━━ SUPPLIED RECORDS ━━

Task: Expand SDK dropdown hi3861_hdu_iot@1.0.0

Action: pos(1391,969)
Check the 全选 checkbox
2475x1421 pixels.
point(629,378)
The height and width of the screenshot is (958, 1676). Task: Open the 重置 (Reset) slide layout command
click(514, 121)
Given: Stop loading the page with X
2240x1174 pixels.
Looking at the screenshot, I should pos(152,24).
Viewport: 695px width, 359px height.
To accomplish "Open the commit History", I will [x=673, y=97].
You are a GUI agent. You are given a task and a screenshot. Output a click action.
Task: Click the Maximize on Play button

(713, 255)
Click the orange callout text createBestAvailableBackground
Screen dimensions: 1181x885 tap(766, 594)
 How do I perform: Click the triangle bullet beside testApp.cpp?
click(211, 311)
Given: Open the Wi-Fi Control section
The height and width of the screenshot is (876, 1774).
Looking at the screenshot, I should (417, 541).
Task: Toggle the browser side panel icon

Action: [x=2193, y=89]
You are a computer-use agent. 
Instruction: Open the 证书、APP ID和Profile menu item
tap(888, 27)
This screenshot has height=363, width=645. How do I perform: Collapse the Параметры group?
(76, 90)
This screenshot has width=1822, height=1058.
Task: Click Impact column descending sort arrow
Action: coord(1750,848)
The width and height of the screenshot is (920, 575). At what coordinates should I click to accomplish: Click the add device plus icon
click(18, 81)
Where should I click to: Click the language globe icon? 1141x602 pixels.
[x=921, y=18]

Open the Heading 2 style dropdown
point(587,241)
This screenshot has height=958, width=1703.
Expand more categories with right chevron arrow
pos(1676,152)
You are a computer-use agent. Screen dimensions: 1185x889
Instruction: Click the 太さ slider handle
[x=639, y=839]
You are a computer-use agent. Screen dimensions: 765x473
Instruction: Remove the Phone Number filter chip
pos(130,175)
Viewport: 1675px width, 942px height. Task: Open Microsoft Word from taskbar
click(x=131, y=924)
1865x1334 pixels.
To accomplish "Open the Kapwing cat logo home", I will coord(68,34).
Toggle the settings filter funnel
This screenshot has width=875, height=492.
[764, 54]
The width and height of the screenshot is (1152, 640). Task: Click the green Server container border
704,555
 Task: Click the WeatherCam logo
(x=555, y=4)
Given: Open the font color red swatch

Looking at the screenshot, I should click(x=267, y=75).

━━━

EXERCISE AIM: Can you write out the lines above, from the first one through the one containing "Viewport: 695px width, 359px height.", exactly as they appear and nothing more?

SOLUTION FOR THIS TASK:
Task: Expand SDK dropdown hi3861_hdu_iot@1.0.0

Action: pos(1391,969)
Check the 全选 checkbox
2475x1421 pixels.
point(629,378)
The height and width of the screenshot is (958, 1676). Task: Open the 重置 (Reset) slide layout command
click(514, 121)
Given: Stop loading the page with X
2240x1174 pixels.
Looking at the screenshot, I should pos(152,24).
Viewport: 695px width, 359px height.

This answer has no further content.